Fucus ceranoides is a species of brown algae found in the littoral zone of the sea shore.

==Description==
Fucus ceranoides is a species similar to other species of Fucus. It is linear to about 1 cm wide and is attached by a discoid holdfast. The branches grow to a length of 60 cm and show a clear midrib. Its margin is entire and it differs from Fucus serratus in not having a serrated edge and unlike Fucus vesiculosus it does not have air vesicles, however irregular swellings gives it a resemblance to F. vesiculosus. Fucus spiralis has spirally twisted fronds.

==Distribution==
Fucoids have no planktonic dispersal stages, restricting gamete dispersal. They can be found on the shores of Ireland and Great Britain including the Isle of Man and Shetland.

==Habitat==
Fucus ceranoides is restricted to estuarine intertidal habitats under fluctuating salinities. The modern distribution of Fucus ceranoides ranges from Portugal to Norway and Iceland.
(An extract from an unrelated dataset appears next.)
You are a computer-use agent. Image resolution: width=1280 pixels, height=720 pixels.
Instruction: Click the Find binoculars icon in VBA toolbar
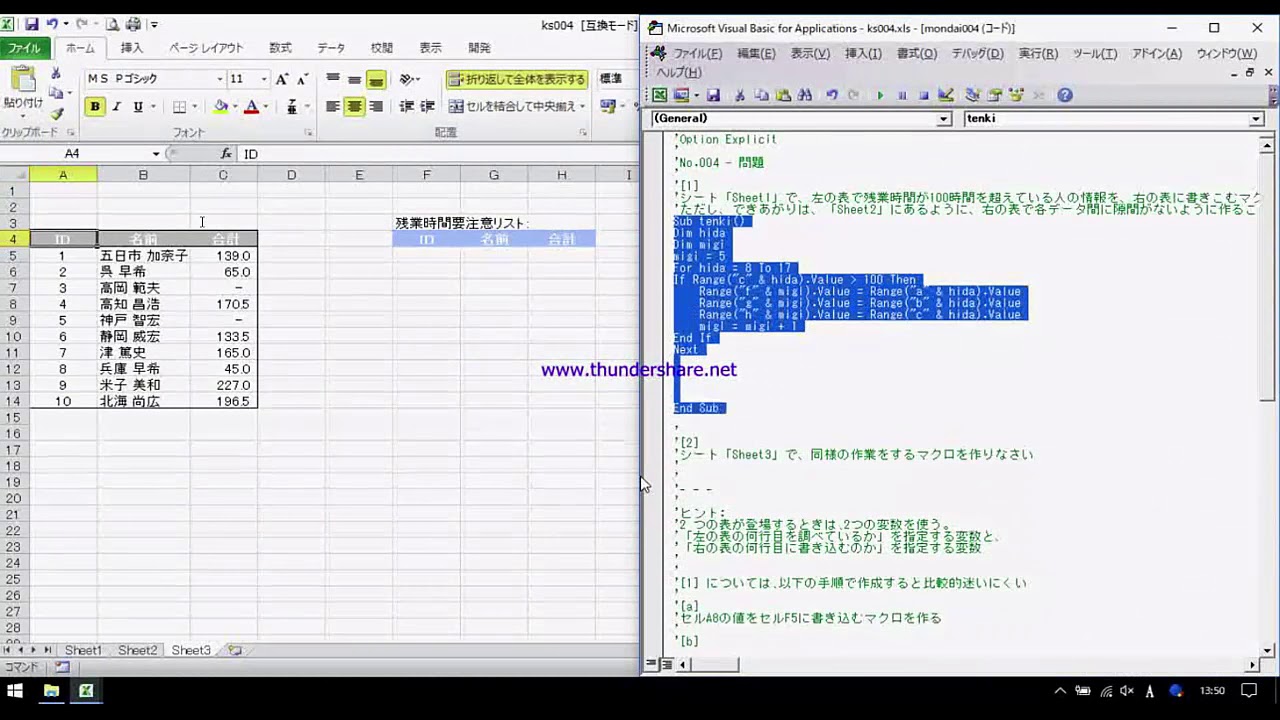coord(805,95)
This includes the rocky shores in the littoral generally where fresh water flows into the sea, brackish water in sheltered bays. Fucus ceranoides are well adapted to abiotic conditions encountered across estuarine salinities. Increased levels of salinity present the most stress to Fucus ceranoides, hence their absence from marine conditions and its inability to colonize the coasts. At levels of high salinity, Fucus ceranoides will decay to a rust brown color.